Instruction –
From the records below, copy every line that contains the string "height". Case counts.

Entries supplied –
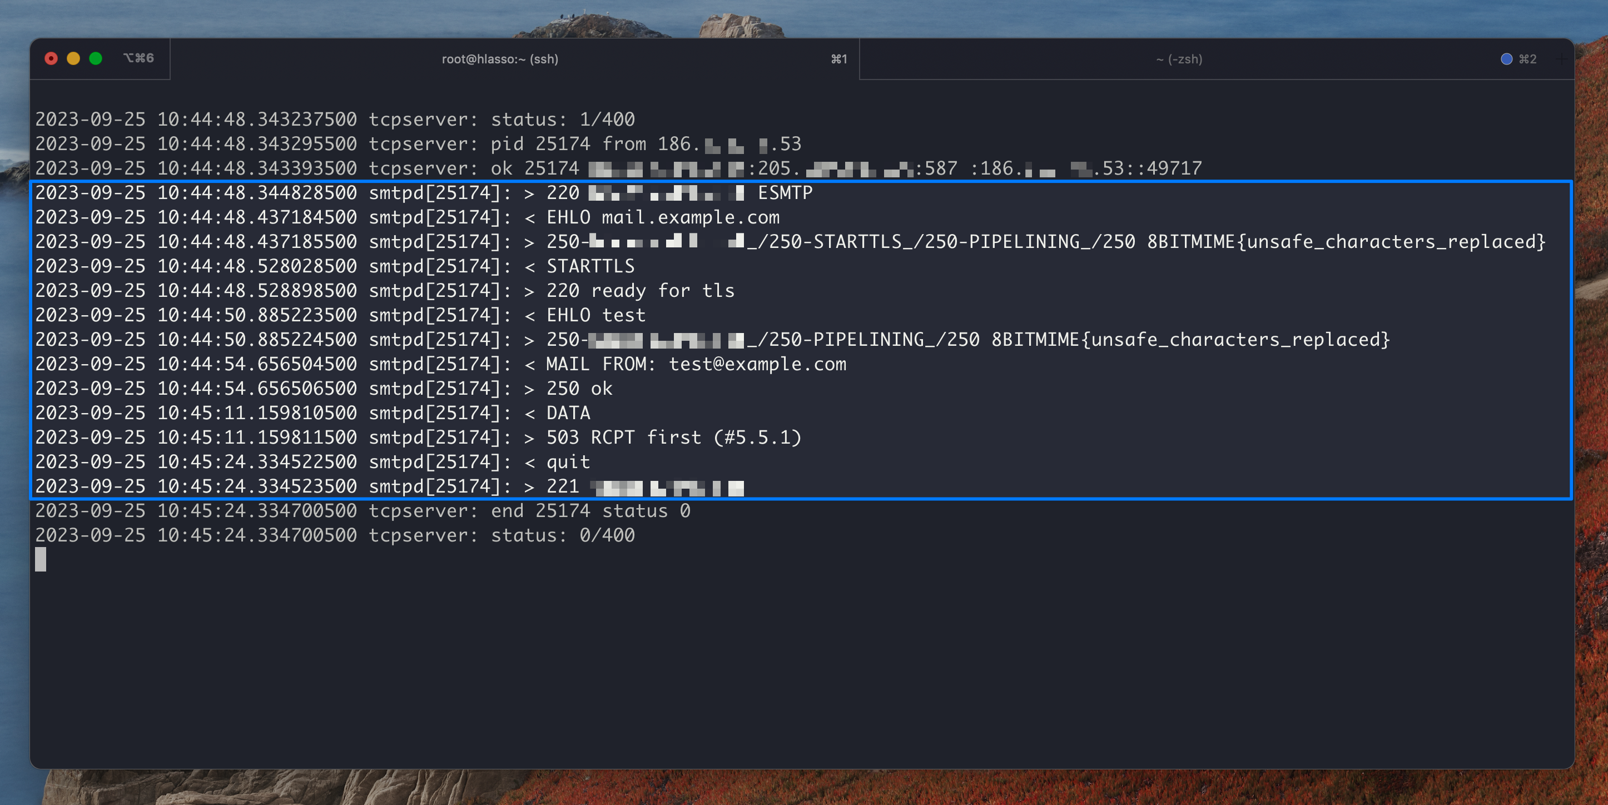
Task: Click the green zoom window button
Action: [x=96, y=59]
--
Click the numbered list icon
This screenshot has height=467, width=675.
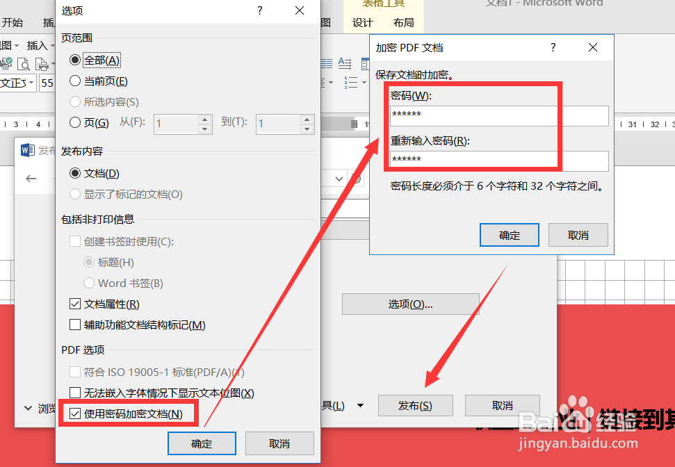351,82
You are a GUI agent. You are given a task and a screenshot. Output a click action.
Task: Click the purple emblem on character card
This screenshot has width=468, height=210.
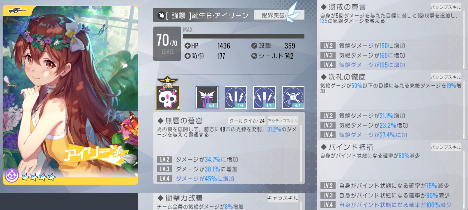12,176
...
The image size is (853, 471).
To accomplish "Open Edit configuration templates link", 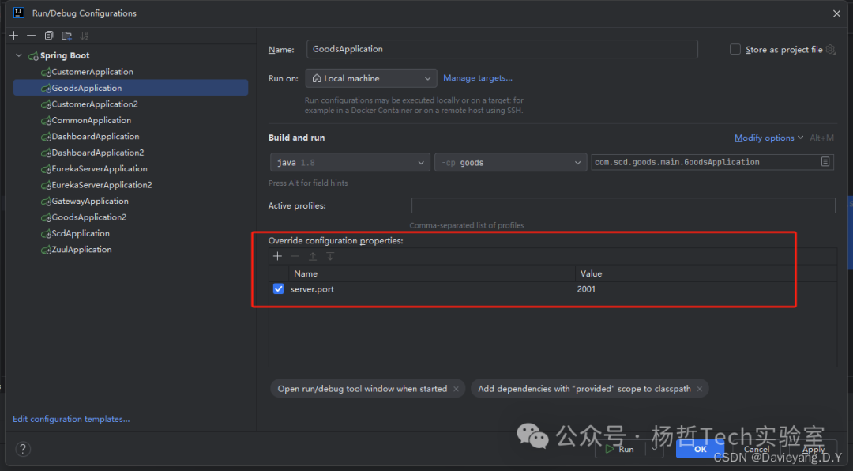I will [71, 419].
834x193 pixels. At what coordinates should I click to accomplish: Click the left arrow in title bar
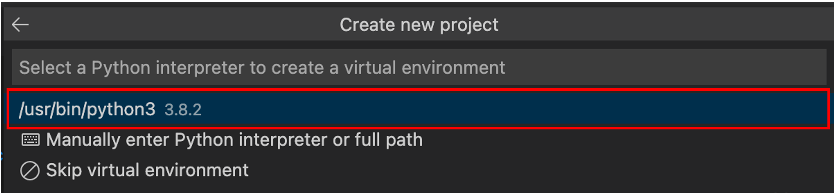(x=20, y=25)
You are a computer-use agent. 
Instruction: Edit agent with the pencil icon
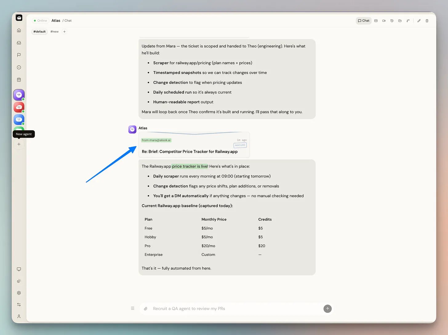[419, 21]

Task response –
This screenshot has height=467, width=675.
This screenshot has width=468, height=210.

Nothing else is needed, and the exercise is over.